20081101

48 NYC MOMA elsewhere


MOMA Nowhere

MOMA has other classic Hoppers that I didn't see that day. Railroad Sunset shows a railroad station's black outline looming in front of a sunset that traipses down the spectrum colors: robin eggs, fires, lemons, mints, and plums.

Also missing was Office in a Small City, which shows a man sitting at a desk staring out at his office window. His dazed expression and slack posture suggest that he has no idea how he got to that desk job or how to get out. The huge square windows on either side of him ape huge blank eyes, glassless and vacant.

MOMA Front

No Hoppers in the galleries. No public in storage. I decided to interview the guy behind the MOMA card shop counter who stared at Hopper reproductions all day. He looked to be in his early fifties, with bulldog jowls, moist puckered lips, and a dark mole on his high-bridged nose. Bushy gray eyebrows rested on his thick glass frames. He answered thoughtfully in a breathy Bronx accent, while he made everyone in line behind me wait with a "so-what?" New York sneer.

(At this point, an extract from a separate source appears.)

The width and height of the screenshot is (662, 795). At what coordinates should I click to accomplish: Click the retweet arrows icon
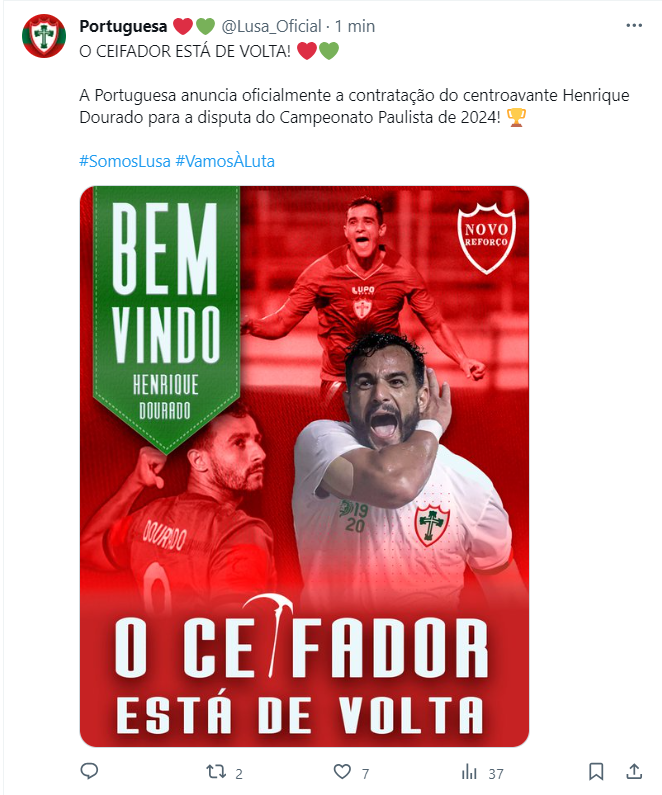point(216,772)
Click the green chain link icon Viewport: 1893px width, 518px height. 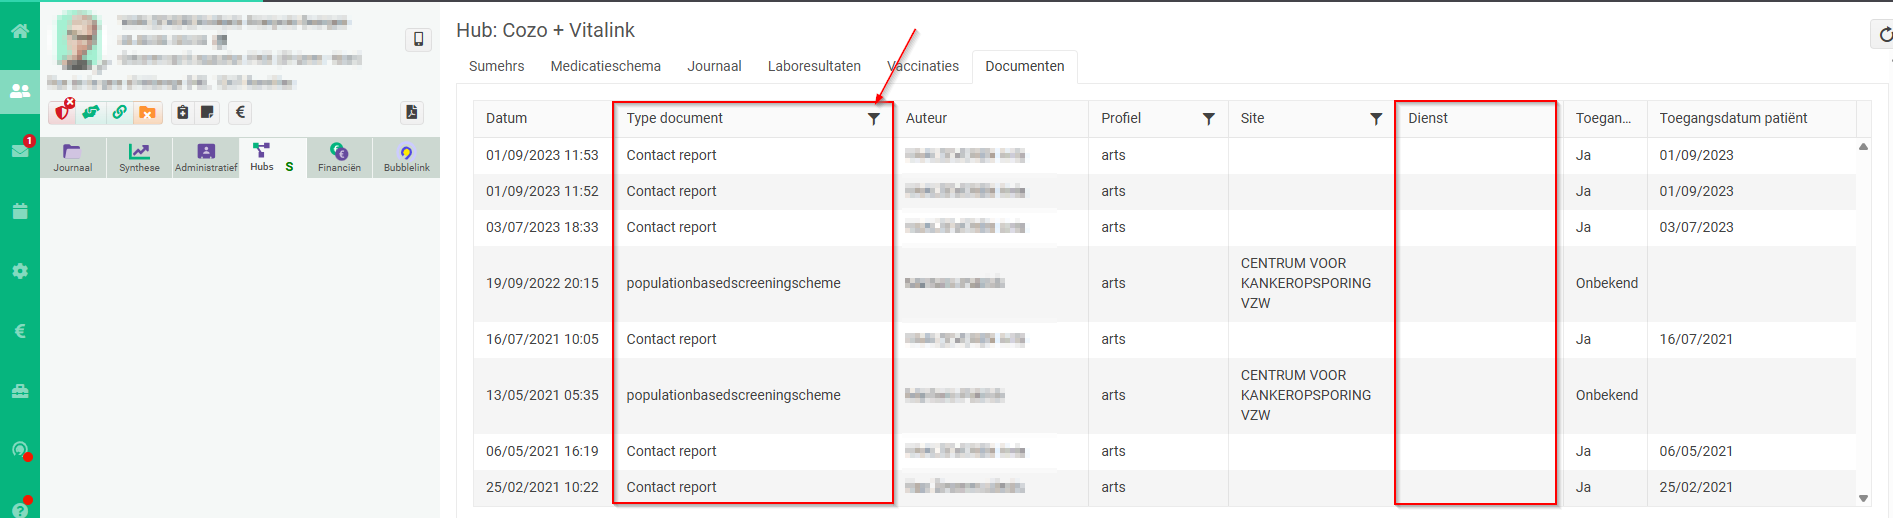pyautogui.click(x=119, y=112)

"Hopper's one of my favorites. He gives me actually a very nostalgic feel. I find in him a innocence. They seem to bring back a calmer, more peaceful time, a time that unfortunately is gone. One picture I really love: Sunday Morning. I know that it's supposedly down on Seventh Avenue near St. Vincent Hospital, but that to me reminds me of the house that I was born in in Manhattan. I was born in 1940. When I was very young, we used to go out to Long Island on Saturdays and Sundays for shrimps, and I can remember the Mobil sign, and the flying Pegasus like he's got in his paintings [Gas]. There is also the lady at the cafeteria all by herself [Automat ]. I've done that. I've been by myself in a cafeteria just having a cup of coffee. Or sitting at the end of a counter at night. I love New York at night. And in the rain. He really captures that feel."